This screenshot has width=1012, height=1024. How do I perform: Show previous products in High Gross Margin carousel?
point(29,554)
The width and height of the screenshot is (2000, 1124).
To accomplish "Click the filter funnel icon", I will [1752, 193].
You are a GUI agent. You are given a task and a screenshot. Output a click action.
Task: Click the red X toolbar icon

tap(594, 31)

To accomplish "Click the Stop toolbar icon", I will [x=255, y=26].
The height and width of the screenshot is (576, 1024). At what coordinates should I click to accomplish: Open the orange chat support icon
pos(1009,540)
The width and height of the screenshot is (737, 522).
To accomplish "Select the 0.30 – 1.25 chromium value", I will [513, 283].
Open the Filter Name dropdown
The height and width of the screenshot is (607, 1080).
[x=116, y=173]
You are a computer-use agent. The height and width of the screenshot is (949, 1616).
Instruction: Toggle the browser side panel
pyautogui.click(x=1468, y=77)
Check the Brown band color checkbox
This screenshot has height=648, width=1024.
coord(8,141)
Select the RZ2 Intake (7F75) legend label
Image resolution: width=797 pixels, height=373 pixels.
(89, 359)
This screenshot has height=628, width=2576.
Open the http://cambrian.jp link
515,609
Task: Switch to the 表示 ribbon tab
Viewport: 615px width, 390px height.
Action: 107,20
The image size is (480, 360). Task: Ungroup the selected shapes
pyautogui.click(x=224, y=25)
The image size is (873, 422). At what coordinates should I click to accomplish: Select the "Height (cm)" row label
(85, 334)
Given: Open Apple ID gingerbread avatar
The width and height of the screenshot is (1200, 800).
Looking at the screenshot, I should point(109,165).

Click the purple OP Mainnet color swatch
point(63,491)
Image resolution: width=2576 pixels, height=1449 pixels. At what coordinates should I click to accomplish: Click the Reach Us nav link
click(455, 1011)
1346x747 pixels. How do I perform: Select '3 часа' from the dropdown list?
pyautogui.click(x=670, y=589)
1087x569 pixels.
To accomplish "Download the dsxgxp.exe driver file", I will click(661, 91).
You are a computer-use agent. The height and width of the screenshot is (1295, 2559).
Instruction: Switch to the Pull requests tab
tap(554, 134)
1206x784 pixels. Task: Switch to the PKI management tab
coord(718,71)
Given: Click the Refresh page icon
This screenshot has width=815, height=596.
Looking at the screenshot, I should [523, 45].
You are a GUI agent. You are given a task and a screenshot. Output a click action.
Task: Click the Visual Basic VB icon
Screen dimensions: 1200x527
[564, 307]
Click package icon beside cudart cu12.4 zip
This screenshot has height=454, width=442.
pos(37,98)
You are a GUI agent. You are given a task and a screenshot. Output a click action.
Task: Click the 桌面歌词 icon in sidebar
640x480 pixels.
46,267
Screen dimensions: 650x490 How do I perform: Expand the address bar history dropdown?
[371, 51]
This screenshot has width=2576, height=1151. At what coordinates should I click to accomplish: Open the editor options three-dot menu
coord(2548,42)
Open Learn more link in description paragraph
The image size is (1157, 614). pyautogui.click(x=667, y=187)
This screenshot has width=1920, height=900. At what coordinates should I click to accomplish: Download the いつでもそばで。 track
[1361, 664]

● **YOUR GOAL**: Write out all the rows above again, swapping "toolbar icon" for "toolbar button" and leaving everything else unchanged.

● **FINAL RESULT**:
This screenshot has width=1012, height=1024. How do I perform: Show previous products in High Gross Margin carousel?
point(29,554)
The width and height of the screenshot is (2000, 1124).
To accomplish "Click the filter funnel icon", I will [1752, 193].
You are a GUI agent. You are given a task and a screenshot. Output a click action.
Task: Click the red X toolbar button

tap(594, 31)

To accomplish "Click the Stop toolbar button", I will [x=255, y=26].
The height and width of the screenshot is (576, 1024). At what coordinates should I click to accomplish: Open the orange chat support icon
pos(1009,540)
The width and height of the screenshot is (737, 522).
To accomplish "Select the 0.30 – 1.25 chromium value", I will [513, 283].
Open the Filter Name dropdown
The height and width of the screenshot is (607, 1080).
[x=116, y=173]
You are a computer-use agent. The height and width of the screenshot is (949, 1616).
Instruction: Toggle the browser side panel
pyautogui.click(x=1468, y=77)
Check the Brown band color checkbox
This screenshot has height=648, width=1024.
coord(8,141)
Select the RZ2 Intake (7F75) legend label
Image resolution: width=797 pixels, height=373 pixels.
(89, 359)
This screenshot has height=628, width=2576.
Open the http://cambrian.jp link
515,609
Task: Switch to the 表示 ribbon tab
Viewport: 615px width, 390px height.
Action: 107,20
The image size is (480, 360). Task: Ungroup the selected shapes
pyautogui.click(x=224, y=25)
The image size is (873, 422). At what coordinates should I click to accomplish: Select the "Height (cm)" row label
(85, 334)
Given: Open Apple ID gingerbread avatar
The width and height of the screenshot is (1200, 800).
Looking at the screenshot, I should point(109,165).

Click the purple OP Mainnet color swatch
point(63,491)
Image resolution: width=2576 pixels, height=1449 pixels. At what coordinates should I click to accomplish: Click the Reach Us nav link
click(455, 1011)
1346x747 pixels. How do I perform: Select '3 часа' from the dropdown list?
pyautogui.click(x=670, y=589)
1087x569 pixels.
To accomplish "Download the dsxgxp.exe driver file", I will click(661, 91).
You are a computer-use agent. The height and width of the screenshot is (1295, 2559).
Instruction: Switch to the Pull requests tab
tap(554, 134)
1206x784 pixels. Task: Switch to the PKI management tab
coord(718,71)
Given: Click the Refresh page icon
This screenshot has width=815, height=596.
Looking at the screenshot, I should [523, 45].
You are a GUI agent. You are given a task and a screenshot. Output a click action.
Task: Click the Visual Basic VB icon
Screen dimensions: 1200x527
[564, 307]
Click package icon beside cudart cu12.4 zip
This screenshot has height=454, width=442.
pos(37,98)
You are a GUI agent. You are given a task and a screenshot. Output a click action.
Task: Click the 桌面歌词 icon in sidebar
640x480 pixels.
46,267
Screen dimensions: 650x490 How do I perform: Expand the address bar history dropdown?
[371, 51]
This screenshot has width=2576, height=1151. At what coordinates should I click to accomplish: Open the editor options three-dot menu
coord(2548,42)
Open Learn more link in description paragraph
The image size is (1157, 614). pyautogui.click(x=667, y=187)
This screenshot has width=1920, height=900. At what coordinates should I click to accomplish: Download the いつでもそばで。 track
[1361, 664]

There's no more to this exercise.